No, it's perhaps not quite that simple. I've not yet found a way to get connected when the Mini is missing from the sidebar. I've tried going straight to its IP address, but no go. (It's all working again, for now). If it fails, I'll try using the VNC-SS app directly as you suggested, rather than accessing from Finder (which seemingly can't be done if the Mini isn't showing). I have the SS app in my dock, and it works, but at the moment so does my old way. I'll let you know if it is successful next time the Mini disappears.
Ah I did not realise that, that is obviously something different. I assume you have the mini to stay awake all the time?
Yeah, it's set to "never sleep". (Tried wake-on-LAN and all that unreliable stuff years ago.)

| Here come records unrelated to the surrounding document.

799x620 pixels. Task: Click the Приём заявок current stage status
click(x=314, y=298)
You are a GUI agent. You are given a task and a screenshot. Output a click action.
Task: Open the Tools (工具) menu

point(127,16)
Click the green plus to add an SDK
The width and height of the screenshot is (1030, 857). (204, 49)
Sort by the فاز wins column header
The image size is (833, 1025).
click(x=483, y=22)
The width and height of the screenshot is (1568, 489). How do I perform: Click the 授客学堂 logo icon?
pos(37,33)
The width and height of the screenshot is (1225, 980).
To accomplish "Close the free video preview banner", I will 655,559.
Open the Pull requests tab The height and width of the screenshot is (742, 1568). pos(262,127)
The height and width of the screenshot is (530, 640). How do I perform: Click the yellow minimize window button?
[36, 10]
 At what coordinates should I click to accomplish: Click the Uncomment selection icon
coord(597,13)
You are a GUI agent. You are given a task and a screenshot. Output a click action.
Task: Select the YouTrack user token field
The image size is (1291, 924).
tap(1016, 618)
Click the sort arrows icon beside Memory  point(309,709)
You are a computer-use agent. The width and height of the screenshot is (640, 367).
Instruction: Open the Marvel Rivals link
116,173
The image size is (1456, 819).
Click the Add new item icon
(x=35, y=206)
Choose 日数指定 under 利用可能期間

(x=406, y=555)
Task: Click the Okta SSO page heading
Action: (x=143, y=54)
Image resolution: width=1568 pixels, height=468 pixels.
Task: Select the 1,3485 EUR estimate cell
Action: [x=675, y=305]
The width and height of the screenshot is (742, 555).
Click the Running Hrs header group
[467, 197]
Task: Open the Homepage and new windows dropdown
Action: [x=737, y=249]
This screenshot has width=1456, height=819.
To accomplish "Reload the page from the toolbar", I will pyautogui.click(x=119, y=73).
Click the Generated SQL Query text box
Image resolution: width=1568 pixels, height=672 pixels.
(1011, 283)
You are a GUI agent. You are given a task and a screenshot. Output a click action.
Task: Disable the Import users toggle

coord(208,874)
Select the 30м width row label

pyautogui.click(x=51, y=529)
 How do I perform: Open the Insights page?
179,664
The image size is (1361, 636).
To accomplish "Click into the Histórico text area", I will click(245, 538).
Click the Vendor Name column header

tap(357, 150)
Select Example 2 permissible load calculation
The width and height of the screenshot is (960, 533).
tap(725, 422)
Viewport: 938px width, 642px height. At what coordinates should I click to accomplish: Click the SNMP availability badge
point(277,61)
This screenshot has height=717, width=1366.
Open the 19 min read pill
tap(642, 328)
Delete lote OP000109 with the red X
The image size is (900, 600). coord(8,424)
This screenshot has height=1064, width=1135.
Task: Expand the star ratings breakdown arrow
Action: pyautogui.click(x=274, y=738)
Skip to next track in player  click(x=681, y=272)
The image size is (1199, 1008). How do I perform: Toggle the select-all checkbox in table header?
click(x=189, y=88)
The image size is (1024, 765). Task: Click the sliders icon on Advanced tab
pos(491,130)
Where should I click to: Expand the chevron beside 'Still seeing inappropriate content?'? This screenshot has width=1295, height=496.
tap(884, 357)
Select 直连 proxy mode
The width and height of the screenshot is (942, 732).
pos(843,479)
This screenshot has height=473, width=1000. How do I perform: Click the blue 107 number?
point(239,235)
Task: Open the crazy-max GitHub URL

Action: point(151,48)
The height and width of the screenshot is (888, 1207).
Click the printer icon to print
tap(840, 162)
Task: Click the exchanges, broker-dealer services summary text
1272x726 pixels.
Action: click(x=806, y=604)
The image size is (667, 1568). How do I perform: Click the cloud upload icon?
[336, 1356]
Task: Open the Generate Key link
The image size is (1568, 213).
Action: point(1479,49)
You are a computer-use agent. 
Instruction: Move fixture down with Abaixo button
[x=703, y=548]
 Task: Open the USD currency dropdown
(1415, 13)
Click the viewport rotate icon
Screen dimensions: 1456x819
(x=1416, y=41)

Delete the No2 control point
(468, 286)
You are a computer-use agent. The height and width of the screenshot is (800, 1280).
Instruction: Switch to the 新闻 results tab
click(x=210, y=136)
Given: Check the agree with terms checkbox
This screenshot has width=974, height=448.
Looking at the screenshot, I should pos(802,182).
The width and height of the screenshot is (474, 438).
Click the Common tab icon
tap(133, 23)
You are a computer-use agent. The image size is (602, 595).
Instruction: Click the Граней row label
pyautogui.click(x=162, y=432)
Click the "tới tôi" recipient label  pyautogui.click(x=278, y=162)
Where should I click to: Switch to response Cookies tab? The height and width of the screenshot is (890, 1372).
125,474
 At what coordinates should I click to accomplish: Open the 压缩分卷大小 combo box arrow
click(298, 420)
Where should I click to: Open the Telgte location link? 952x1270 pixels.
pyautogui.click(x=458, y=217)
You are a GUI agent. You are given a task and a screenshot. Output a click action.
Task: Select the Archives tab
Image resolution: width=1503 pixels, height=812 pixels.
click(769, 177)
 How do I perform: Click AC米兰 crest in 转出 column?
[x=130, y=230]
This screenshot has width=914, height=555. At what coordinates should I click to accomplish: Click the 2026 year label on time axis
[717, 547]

james n posted:Winky - one thing worth checking is that you've not got an IP address conflict between your Mini and something else on your network. I had this issue with a disappearing NAS which would come and go. I ran a free network checker (Fing) on my iPad which listed all the devices active on my network and found a data logger unit I was using at the time was allocated the same IP address. Changing this to a different fixed IP address made the issue go away.
James
Thanks. Good suggestion. My router lists all the devices and they all have different IP addresses (as they should). There is perhaps something hidden from this list, I guess. It's all currently working, but if it fails, I'll check the IP addresses again. Thanks.